*** Opening Record excerpts ***
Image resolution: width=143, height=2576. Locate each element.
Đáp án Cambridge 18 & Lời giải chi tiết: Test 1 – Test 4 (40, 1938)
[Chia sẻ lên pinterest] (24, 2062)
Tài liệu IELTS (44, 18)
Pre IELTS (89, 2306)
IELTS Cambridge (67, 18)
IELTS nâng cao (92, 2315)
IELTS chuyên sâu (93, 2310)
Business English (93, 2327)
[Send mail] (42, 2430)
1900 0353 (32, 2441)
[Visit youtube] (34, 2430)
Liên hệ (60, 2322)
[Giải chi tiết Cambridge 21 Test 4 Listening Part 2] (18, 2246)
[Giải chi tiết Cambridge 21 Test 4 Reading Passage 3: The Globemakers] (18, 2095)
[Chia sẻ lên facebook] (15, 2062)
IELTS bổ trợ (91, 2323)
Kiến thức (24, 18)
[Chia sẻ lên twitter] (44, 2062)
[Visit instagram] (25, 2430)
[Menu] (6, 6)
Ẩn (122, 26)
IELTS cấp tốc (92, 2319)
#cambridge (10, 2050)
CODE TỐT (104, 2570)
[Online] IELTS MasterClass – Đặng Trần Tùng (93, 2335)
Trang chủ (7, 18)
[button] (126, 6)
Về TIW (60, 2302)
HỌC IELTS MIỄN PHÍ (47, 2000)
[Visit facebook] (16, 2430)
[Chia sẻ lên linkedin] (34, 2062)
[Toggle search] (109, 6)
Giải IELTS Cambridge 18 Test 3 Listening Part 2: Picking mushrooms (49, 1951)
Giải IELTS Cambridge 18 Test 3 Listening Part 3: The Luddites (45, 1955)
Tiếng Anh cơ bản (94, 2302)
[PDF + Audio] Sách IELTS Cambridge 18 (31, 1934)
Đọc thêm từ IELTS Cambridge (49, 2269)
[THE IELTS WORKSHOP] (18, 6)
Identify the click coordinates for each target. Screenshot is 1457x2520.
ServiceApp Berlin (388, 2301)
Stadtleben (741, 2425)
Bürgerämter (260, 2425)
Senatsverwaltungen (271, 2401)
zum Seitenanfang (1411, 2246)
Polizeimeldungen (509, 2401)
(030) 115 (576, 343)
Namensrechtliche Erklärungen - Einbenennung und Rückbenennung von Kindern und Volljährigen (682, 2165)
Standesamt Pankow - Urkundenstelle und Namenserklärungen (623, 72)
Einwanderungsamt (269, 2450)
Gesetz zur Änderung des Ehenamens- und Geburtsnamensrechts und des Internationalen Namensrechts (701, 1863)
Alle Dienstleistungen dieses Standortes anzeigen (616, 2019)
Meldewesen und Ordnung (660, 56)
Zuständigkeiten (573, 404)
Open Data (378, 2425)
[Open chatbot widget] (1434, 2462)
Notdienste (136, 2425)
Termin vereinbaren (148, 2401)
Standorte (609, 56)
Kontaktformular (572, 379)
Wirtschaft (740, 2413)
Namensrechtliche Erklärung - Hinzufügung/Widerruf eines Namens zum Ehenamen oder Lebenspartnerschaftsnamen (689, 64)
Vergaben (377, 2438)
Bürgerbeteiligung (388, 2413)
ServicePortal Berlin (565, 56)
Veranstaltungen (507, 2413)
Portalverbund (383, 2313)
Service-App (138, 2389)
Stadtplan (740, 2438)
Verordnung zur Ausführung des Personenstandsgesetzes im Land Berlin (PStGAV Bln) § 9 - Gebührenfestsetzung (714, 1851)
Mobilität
*** Closing Record excerpts ***
■ **How to complete this task**: Each line of the data that holds "facebook" should be copied.

■ **Result**:
[Chia sẻ lên facebook] (15, 2062)
[Visit facebook] (16, 2430)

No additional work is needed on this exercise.